### Assigned task
Some entries follow. Reproduce exactly the lines starting at the one with "Instruction: Click 'Create" and stopping after the one with "Task: Collapse the".

### Material to process
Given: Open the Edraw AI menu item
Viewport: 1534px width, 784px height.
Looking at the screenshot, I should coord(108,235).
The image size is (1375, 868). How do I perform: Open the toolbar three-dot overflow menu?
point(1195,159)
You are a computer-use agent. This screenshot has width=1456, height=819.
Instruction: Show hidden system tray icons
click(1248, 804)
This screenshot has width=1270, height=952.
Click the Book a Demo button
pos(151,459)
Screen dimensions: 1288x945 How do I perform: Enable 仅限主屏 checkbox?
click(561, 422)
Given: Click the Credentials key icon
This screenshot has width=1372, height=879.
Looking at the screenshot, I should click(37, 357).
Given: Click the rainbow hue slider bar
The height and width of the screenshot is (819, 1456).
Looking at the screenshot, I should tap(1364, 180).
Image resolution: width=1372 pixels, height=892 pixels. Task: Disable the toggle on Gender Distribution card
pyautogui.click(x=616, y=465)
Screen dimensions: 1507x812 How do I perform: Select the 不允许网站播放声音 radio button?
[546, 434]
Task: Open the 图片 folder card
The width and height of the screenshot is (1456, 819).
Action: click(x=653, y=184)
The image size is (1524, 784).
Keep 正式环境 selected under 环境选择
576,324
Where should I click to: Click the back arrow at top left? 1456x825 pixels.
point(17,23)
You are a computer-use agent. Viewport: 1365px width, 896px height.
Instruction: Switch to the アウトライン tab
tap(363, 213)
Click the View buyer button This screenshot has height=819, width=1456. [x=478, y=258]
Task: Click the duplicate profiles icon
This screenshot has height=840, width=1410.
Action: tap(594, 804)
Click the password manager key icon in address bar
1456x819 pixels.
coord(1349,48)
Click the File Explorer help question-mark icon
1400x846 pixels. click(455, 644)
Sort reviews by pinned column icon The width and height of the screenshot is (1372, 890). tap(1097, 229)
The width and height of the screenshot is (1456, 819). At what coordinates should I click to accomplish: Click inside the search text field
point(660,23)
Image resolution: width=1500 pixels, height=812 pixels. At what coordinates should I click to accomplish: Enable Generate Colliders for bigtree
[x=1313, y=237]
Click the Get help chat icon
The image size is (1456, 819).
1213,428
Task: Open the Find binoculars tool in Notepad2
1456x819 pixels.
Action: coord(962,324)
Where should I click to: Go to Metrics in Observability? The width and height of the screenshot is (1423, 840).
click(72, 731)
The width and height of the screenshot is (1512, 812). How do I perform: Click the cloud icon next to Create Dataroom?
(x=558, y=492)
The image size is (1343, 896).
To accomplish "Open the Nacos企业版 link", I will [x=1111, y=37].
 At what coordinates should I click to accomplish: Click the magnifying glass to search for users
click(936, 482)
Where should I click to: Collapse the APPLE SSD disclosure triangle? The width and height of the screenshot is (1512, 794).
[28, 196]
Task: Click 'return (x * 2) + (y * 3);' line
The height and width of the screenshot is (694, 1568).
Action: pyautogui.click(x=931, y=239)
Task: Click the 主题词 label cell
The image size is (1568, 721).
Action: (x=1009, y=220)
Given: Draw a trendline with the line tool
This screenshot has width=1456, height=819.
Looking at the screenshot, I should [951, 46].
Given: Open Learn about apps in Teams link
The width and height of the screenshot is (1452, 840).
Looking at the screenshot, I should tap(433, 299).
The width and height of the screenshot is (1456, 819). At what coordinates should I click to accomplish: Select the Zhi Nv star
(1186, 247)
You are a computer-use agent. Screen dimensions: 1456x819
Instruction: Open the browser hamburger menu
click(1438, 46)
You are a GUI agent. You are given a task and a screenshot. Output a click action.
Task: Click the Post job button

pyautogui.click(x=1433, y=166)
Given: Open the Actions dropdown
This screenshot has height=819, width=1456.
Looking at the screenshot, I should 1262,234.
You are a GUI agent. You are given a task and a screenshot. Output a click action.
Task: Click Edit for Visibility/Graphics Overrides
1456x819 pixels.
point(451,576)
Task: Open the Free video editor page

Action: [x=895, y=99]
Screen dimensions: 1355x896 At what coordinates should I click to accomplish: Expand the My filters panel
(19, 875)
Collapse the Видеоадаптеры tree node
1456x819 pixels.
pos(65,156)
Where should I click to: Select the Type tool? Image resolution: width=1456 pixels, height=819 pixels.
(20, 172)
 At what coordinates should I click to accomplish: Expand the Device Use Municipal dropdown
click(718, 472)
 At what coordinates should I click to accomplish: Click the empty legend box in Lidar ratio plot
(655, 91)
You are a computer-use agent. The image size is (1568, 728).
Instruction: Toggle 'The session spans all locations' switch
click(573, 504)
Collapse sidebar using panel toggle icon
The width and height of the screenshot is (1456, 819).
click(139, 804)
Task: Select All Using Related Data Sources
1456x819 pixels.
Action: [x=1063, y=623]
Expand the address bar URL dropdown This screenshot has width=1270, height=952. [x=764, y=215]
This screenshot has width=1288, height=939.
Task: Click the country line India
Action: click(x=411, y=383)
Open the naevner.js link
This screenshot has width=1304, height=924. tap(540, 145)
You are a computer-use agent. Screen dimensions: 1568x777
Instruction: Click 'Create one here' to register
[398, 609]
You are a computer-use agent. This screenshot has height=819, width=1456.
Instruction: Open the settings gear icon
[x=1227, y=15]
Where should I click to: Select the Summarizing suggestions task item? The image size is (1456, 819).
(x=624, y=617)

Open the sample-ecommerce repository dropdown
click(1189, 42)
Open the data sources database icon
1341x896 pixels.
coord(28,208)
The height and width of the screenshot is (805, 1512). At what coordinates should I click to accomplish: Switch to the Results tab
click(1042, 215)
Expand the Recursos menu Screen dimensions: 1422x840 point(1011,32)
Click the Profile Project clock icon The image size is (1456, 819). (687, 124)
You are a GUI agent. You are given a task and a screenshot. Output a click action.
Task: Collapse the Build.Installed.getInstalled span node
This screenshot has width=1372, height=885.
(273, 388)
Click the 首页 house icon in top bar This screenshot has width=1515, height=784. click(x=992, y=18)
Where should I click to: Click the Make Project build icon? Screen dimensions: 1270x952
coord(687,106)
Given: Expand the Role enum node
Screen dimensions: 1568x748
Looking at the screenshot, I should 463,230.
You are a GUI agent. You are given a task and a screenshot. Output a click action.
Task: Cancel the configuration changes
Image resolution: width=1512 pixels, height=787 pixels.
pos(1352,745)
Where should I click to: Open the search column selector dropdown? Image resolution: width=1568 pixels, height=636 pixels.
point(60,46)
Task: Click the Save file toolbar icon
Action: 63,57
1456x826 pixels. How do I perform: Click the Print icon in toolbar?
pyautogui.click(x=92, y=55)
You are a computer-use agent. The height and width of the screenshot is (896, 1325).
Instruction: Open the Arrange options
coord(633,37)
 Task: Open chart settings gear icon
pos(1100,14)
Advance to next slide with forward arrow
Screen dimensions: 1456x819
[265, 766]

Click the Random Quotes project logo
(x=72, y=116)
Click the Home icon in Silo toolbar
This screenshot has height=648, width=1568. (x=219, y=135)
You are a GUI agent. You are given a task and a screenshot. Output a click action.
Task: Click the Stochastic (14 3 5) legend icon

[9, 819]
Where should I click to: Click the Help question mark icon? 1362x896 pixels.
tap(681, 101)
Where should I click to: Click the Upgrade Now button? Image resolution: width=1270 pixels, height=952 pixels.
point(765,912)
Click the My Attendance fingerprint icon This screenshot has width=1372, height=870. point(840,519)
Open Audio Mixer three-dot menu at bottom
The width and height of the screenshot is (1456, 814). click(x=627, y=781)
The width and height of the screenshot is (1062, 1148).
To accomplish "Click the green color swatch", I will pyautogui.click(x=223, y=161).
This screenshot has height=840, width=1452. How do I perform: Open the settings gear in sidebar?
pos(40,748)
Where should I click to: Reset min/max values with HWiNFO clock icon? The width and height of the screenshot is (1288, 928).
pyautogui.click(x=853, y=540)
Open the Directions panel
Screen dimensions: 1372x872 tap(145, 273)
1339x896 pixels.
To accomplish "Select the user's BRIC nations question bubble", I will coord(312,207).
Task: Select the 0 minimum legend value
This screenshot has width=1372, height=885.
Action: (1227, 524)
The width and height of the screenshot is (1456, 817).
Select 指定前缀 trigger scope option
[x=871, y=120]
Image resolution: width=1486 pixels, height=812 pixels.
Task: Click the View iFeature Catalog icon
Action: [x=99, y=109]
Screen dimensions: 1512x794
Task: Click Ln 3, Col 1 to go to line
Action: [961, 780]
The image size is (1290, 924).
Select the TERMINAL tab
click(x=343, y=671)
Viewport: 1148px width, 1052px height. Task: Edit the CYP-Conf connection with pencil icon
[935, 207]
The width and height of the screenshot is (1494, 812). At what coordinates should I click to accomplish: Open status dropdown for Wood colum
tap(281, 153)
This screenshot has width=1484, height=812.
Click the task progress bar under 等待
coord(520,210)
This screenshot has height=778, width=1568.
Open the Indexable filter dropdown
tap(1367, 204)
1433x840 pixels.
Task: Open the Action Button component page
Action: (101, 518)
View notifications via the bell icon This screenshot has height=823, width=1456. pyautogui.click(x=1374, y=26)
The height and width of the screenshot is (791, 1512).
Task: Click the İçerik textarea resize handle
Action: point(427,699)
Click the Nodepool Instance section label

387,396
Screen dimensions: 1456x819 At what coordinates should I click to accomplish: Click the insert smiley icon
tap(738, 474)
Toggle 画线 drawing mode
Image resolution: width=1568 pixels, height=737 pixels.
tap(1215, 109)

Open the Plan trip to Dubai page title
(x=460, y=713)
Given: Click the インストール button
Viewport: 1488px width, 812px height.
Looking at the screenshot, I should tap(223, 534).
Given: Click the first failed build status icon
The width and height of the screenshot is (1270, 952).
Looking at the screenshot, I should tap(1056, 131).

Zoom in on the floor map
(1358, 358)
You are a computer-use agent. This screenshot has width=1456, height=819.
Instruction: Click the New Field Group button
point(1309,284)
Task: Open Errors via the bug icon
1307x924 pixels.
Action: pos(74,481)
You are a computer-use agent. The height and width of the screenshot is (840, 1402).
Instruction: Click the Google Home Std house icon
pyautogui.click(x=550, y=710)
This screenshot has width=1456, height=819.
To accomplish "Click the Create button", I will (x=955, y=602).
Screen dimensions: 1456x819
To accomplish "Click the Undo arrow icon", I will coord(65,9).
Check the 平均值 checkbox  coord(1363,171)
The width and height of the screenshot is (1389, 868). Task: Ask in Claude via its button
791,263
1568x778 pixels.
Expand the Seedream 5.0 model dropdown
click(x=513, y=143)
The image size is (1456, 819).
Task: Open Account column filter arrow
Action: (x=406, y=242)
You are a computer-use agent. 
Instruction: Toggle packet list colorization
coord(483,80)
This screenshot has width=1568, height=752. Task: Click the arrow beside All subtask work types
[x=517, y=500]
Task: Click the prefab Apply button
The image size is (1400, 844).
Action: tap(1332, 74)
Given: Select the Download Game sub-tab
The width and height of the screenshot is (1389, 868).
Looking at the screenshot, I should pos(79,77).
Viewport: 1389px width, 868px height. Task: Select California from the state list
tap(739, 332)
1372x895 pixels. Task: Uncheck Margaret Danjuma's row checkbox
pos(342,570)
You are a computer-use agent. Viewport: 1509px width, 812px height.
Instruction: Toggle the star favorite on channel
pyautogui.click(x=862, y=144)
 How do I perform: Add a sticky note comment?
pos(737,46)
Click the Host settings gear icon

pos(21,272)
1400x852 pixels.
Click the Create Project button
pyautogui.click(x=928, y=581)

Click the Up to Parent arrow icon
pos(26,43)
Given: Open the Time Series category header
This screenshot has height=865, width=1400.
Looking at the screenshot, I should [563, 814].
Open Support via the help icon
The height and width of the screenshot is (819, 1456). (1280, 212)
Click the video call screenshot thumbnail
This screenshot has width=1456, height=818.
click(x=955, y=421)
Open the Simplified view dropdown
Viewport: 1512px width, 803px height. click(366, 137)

### Exercise solution
Instruction: Click 'Create one here' to register
[398, 609]
You are a computer-use agent. This screenshot has height=819, width=1456.
Instruction: Open the settings gear icon
[x=1227, y=15]
Where should I click to: Select the Summarizing suggestions task item? The image size is (1456, 819).
(x=624, y=617)

Open the sample-ecommerce repository dropdown
click(1189, 42)
Open the data sources database icon
1341x896 pixels.
coord(28,208)
The height and width of the screenshot is (805, 1512). At what coordinates should I click to accomplish: Switch to the Results tab
click(1042, 215)
Expand the Recursos menu Screen dimensions: 1422x840 point(1011,32)
Click the Profile Project clock icon The image size is (1456, 819). (687, 124)
You are a GUI agent. You are given a task and a screenshot. Output a click action.
Task: Collapse the Build.Installed.getInstalled span node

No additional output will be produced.